Fukuoka, Japan—The accurate distribution of chromosomes in an oocyte is essential for the correct transmission of genetic information to the next generation. Now, researchers from Kyushu University have demonstrated that the histone modification H3K4me3 in mature mouse oocytes is directly involved in chromosome and spindle stabilization and is crucial for normal oocyte development and subsequent embryonic competence. Their results were published in the Journal of Biological Chemistry .
Histones are a series of proteins that help package and condense DNA inside the cell's nucleus. They can also undergo a process called 'histone modification' where parts of the histone protein experience chemical and structural changes through the addition or removal of specific molecules. Histone modification is critical in letting the cell have access or protect specific parts of DNA.
Trimethylation of histone H3 at lysine 4 (H3K4me3), is a type of histone modification that usually occurs during active gene transcription when the cell reads the gene to make a protein. However, it is also present in large amounts in a stage of an oocyte's cell cycle called metaphase II (MII). The MII oocyte is the stage just prior to fertilization, at which point gene transcription stops.
"We were intrigued by the paradox that H3K4me3 is abundant in the transcriptionally inactive MII oocyte," says Professor Kei Miyamoto of Kyushu University's Faculty of Agriculture , who led the project. "We began our research by examining the distribution of H3K4me3 in mouse MII oocytes."
The results showed that H3K4me3 accumulates abundantly on the cell membrane side of chromosomes. This accumulation was found to be specific to certain chromosomes such as the X chromosomes, and the actin cap structure, which determines chromosome position in the oocyte, is a probable culprit in determining the localization of H3K4me3.
The researchers then went on to investigate the function of H3K4me3 in MII oocytes. They artificially removed H3K4me3 and found that the spindle structure, which is important for chromosome alignment and distribution, was destabilized. Microscopic observation confirmed that the spindle was shorter than normal. Furthermore, impaired embryonic development was observed when the H3K4me3-removed oocytes were fertilized in vitro. A decrease in H3K4me3 levels was also observed in aged mouse oocytes, indicating that H3K4me3 may contribute to the age-related decline in oocyte quality.

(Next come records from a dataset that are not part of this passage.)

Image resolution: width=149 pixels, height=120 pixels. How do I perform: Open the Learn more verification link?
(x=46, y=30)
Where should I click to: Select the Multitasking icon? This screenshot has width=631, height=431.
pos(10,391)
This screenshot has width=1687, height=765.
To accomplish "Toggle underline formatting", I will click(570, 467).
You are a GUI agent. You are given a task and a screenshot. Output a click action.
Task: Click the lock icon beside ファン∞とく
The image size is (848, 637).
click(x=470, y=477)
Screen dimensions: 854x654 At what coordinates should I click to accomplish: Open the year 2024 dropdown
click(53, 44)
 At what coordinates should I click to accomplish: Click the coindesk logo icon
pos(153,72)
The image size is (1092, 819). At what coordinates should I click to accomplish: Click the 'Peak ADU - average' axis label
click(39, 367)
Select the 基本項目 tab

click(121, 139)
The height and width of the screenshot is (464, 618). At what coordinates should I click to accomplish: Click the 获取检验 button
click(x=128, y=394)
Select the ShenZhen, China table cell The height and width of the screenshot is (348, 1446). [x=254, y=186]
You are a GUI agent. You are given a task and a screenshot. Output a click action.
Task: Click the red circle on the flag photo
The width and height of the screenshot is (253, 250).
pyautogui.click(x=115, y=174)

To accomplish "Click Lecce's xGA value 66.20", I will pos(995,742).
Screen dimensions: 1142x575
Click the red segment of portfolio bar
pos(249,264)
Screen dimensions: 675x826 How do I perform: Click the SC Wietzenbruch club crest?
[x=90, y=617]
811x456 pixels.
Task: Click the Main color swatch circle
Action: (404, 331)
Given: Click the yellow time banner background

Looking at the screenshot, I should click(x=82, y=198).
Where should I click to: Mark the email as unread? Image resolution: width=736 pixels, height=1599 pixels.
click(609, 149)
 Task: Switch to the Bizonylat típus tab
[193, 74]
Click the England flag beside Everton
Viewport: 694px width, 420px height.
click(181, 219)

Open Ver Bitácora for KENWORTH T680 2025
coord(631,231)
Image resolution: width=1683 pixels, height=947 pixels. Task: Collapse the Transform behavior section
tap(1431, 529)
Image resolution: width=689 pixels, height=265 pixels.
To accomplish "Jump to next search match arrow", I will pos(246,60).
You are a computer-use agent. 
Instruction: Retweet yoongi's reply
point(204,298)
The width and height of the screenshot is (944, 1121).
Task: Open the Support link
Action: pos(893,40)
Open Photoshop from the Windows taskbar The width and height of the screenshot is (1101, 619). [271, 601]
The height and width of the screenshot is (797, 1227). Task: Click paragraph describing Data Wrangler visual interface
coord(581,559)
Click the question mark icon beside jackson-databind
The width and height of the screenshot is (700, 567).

The results demonstrate that H3K4me3 is involved in stabilizing chromosomes and spindles, and is crucial for normal oocyte development and subsequent embryogenic potential.
"We are very encouraged by our new results. Not only did we reveal a new function of a widely studied histone modification system, but it opens to door for a potential target for infertility treatments and miscarriage prevention," explains Prof. Miyamoto. "We hope to further elucidate the mechanisms underlying chromosome distribution errors in oocytes, and perhaps work to find new ways of novel fertility treatments targeting histone modifications."